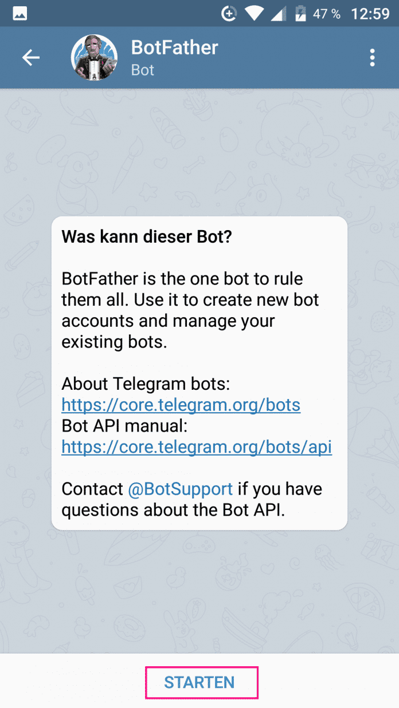Tap the battery charging icon
This screenshot has width=399, height=708.
(299, 14)
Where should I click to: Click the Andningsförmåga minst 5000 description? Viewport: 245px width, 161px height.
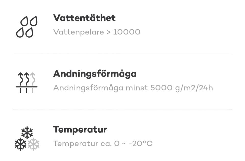click(x=133, y=88)
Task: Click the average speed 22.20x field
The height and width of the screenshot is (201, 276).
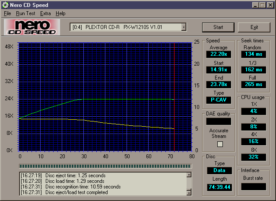Action: click(x=219, y=54)
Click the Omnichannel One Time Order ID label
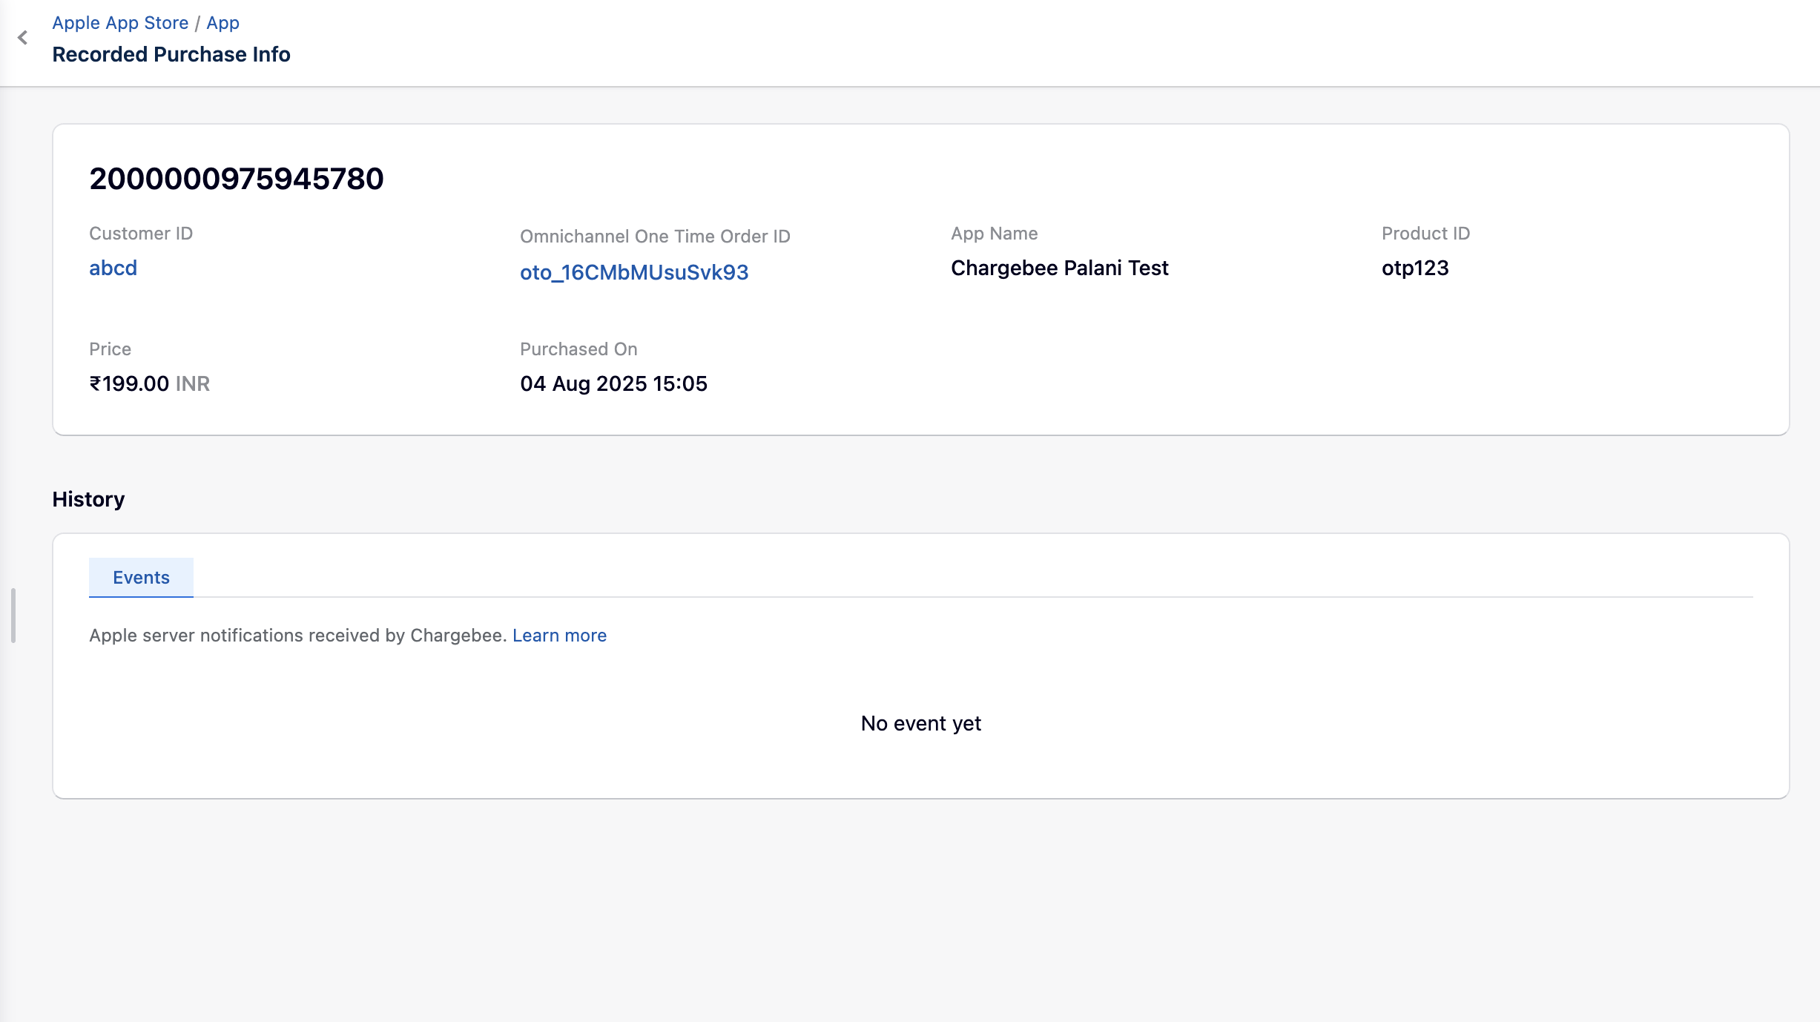The image size is (1820, 1022). click(x=655, y=237)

**Exercise prompt:** Reproduce every item above word for word, omitting the pictures.

**Reply to the exercise:**
Tap the battery charging icon
This screenshot has width=399, height=708.
(299, 14)
Where should I click to: Click the Andningsförmåga minst 5000 description? Viewport: 245px width, 161px height.
click(x=133, y=88)
Task: Click the average speed 22.20x field
The height and width of the screenshot is (201, 276).
Action: click(x=219, y=54)
Click the Omnichannel One Time Order ID label
The image size is (1820, 1022). click(x=655, y=237)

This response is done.